As I usually do from time to time, I go back over images from past trips to weed out files that will never see the light of day, removing them from the hard drive to limit the valuable space they occupy. And, as is usually the case, I linger over a few, and process them to see if any will avoid the trash heap. These few are the latest to be salvaged from my trip to Iceland eight months ago, so it’s been quite a while since I combed through them with fresh eyes.
Although my visits to Geysir, the thermal area just south of the famous waterfall Gulfoss, on the first two days of the trip was under miserable conditions, without much in the way of scenic majesty by the way, I photographed several eruptions since they occur about ten minutes apart. It seems just before the steam explodes into the air, (think Yellowstone’s Old Faithful), most times there is a large bubble of water immediately preceding the actual eruption. So capturing that phenomenon was the task I set for myself, mainly because the steam in the sky didn’t really stand out much against the clouds, and the bubble was a beautiful turquoise blue. It proved difficult to time perfectly, since it was similar to capturing a lightening strike. I set the camera to a high speed frame rate, eliminated the usual 2-second shutter delay, and rattled off several frames when I thought it would occur. But the water never reacted in the same way twice, so it was hit or miss, tripping the shutter too soon or too late, or just not getting the right amount of “bubble”. Thinking the conditions weren’t very good in the first place, I gave up trying after a while, but looking through them now, I found this one image was closest to having been timed right.
After that short time at Geysir, I headed toward Bruarfoss for the hike to the turquoise river and cascades (click here for that post), and then headed toward Haifoss, but missed a turn and never made it there.
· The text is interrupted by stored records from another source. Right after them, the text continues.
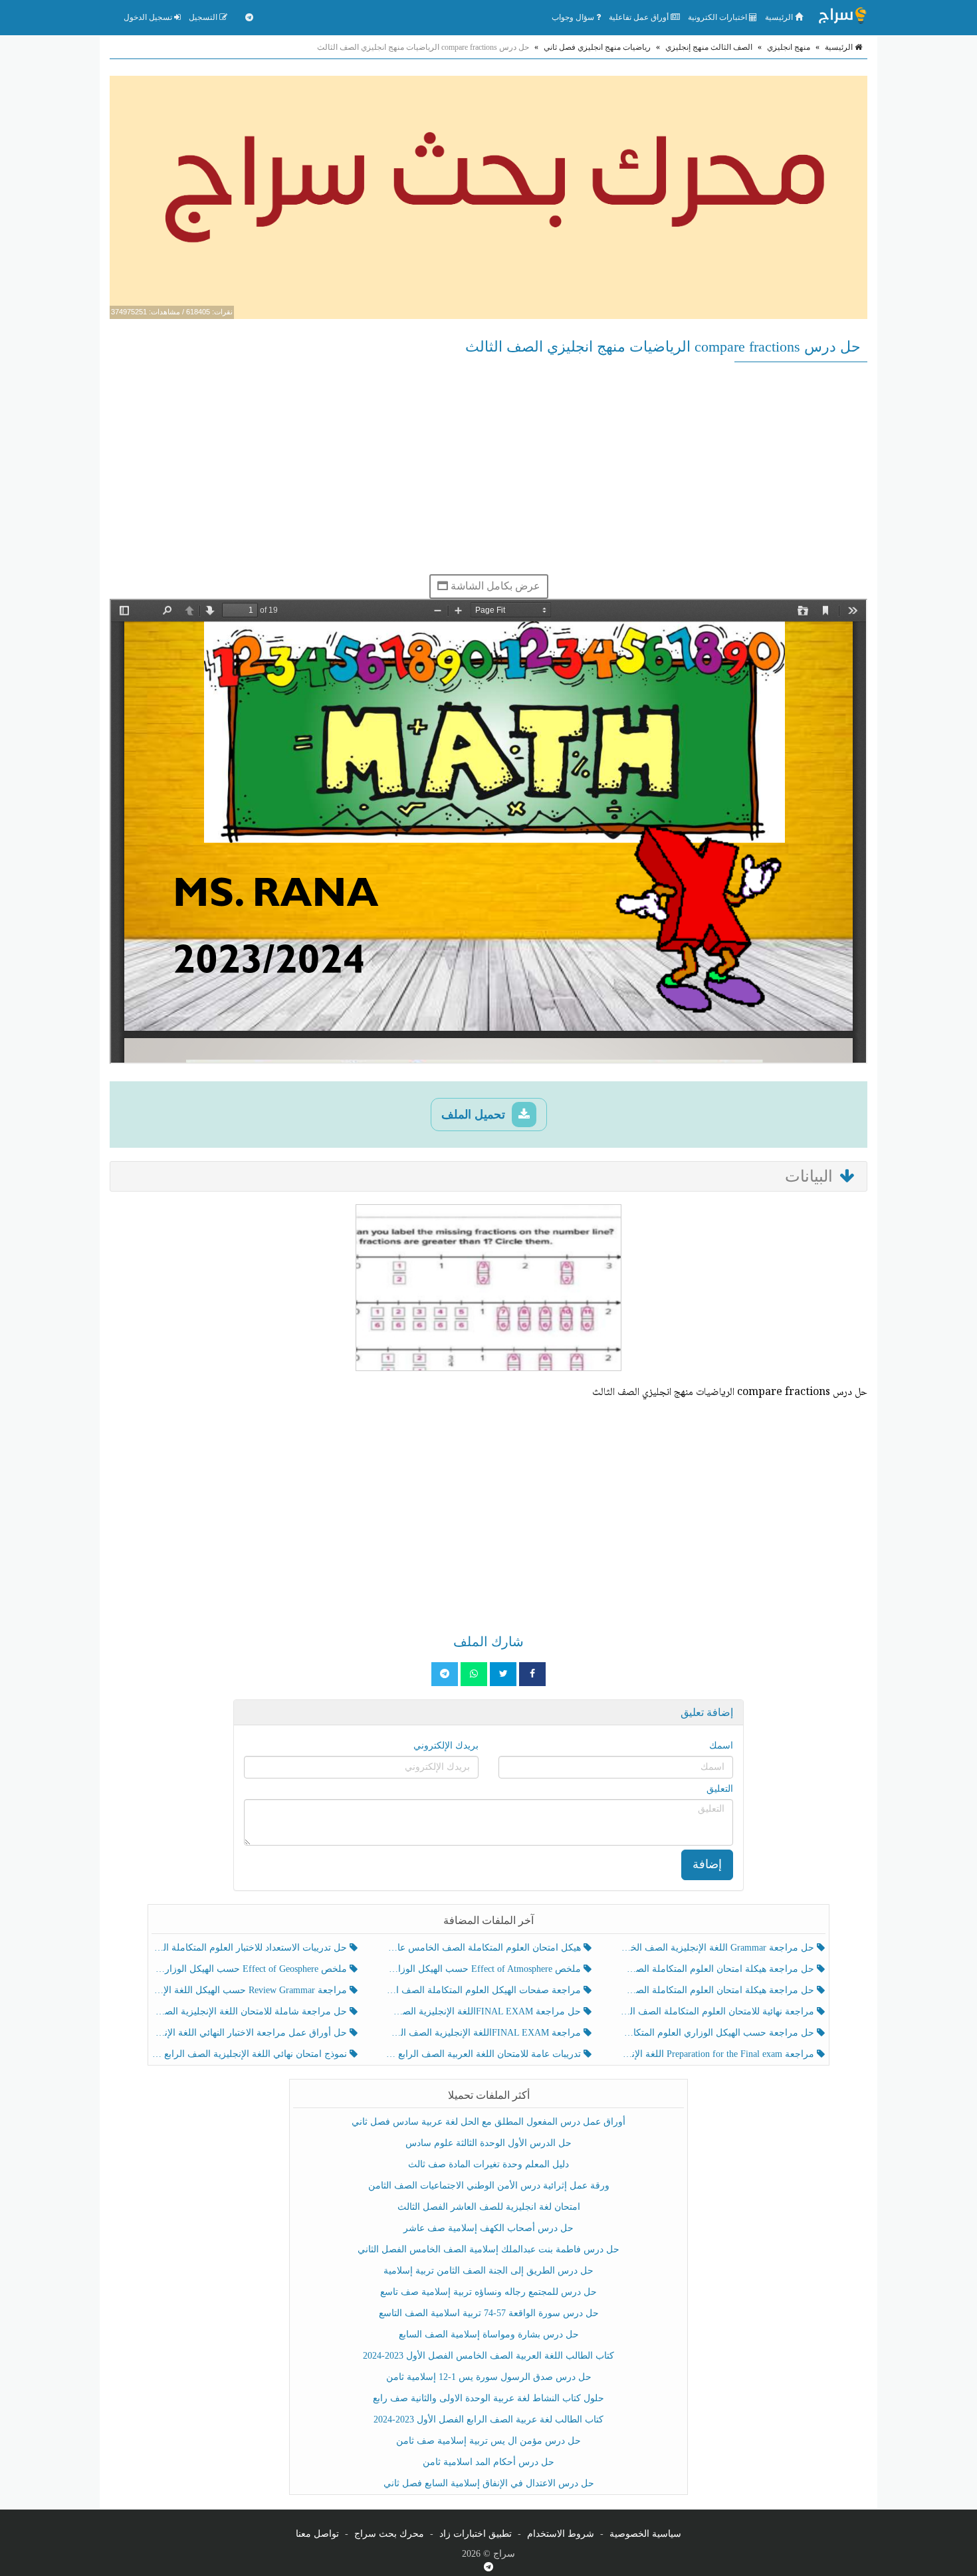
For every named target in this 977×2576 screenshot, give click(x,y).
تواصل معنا (317, 2534)
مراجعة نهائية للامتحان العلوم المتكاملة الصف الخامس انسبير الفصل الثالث (718, 2011)
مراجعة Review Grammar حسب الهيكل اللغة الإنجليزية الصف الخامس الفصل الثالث (251, 1990)
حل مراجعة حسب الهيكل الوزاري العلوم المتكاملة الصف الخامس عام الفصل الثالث (718, 2033)
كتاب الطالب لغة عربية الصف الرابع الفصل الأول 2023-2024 (488, 2419)
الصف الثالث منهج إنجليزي (708, 47)
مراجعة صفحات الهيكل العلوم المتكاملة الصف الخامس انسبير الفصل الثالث (484, 1990)
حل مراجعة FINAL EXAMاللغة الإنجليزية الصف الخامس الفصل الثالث (484, 2011)
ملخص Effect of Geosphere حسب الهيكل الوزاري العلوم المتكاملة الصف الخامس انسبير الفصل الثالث (251, 1969)
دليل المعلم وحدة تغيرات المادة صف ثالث (488, 2164)
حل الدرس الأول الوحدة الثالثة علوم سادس (488, 2143)
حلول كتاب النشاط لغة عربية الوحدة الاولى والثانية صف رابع (488, 2398)
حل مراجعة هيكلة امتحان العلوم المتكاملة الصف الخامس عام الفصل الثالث (718, 1990)
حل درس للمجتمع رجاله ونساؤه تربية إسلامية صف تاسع (488, 2292)
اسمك (721, 1746)
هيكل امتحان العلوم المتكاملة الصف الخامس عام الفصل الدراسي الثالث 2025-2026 (484, 1948)
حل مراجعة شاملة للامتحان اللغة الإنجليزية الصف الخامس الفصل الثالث (251, 2011)
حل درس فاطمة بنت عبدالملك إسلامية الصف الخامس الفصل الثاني (488, 2249)
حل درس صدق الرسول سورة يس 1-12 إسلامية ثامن (489, 2377)
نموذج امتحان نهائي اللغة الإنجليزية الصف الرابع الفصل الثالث (251, 2054)
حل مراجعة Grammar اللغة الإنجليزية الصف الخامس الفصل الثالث (718, 1948)
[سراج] (842, 17)
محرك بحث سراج (389, 2534)
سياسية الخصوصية (645, 2534)
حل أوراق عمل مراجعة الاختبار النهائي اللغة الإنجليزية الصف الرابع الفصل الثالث (251, 2033)
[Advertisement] (488, 468)
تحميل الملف (474, 1114)
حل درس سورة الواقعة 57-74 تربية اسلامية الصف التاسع (489, 2313)
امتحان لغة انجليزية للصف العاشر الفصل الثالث (488, 2207)
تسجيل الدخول (149, 17)
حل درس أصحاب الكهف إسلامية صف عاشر (488, 2228)
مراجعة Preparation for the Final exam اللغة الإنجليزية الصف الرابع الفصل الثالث (718, 2054)
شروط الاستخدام (560, 2534)
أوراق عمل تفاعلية (640, 17)
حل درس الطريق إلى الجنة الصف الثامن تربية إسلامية (488, 2271)
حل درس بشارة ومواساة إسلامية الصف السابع (489, 2334)
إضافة (707, 1864)
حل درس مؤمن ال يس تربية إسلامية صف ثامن (488, 2441)
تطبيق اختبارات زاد (475, 2534)
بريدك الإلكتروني (446, 1746)
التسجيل (204, 17)
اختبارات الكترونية (718, 17)
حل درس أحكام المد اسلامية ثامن (488, 2462)
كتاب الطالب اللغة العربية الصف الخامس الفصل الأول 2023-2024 (488, 2356)
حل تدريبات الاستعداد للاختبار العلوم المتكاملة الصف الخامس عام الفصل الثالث (251, 1948)
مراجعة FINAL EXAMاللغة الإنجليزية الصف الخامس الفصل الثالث (484, 2033)
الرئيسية (780, 17)
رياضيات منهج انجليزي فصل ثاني (597, 47)
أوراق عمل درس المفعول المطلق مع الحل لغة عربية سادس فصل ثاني (488, 2122)
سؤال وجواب (574, 17)
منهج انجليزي (788, 47)
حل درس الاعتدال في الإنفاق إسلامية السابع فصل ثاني (488, 2483)
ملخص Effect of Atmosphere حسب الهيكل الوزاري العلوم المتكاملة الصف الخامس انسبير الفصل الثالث (484, 1969)
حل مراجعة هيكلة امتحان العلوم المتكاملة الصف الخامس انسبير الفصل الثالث (718, 1969)
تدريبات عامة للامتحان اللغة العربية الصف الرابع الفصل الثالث (484, 2054)
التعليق (719, 1789)
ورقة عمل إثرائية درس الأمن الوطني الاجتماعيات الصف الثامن (488, 2186)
I traveled many miles along a dirt road that bordered the edge of the highlands, but only came close to seeing the mountaintops for a brief moment when the gloomy clouds parted just enough to see a bit of the mountains that had been hidden all day, and long enough to get the camera onto a tripod.
It was a strange landscape of what appeared almost like sand dunes, but in reality, was made up completely of tiny pebbles, with a few boulders sprinkled in, very similar to a groomed Japaneese Garden. Waterways were easily identified as lighter indentations, snaking down the flanks of the mountains, formed by the snowmelt from higher elevations. It was a very remote area, reminiscent of Death Valley, but without any other cars for the rest of the afternoon.
Erosional details, like these above, were plentiful throughout Iceland, and dragged me out of the car for photographs more often than intended until, like so many old farmhouses, I had to begin to ignore them, or I would never make any progress to the next destination. But the easily discernible debris designs down a mountainside, illustrate how individual rocks can accumulate into distinct patterns as they make their way so slowly toward the sea. And those patterns often created abstracts that can be isolated inside the frame with a telephoto lens. The greatest difficulty however, is to find a singular focal point among the mountainside chaos, as the alluvial fan here provides, without any other competing elements, and isolating them.
I even took a break from the landscape for a while, when I photographed some friendly Icelandic horses earlier in the day after a breakfast of oatmeal eaten in the car. They actually wandered over to where I was by the fence, and hung out there while I tried my hand at this “wildlife” thing, but didn’t enjoy it much since they didn’t stay still like rocks and trees. So to avoid worrying about positioning them in a pleasing arrangement with bad lighting (still cloudy/rainy), I simply zoomed in to try some abstracts of their thick hair.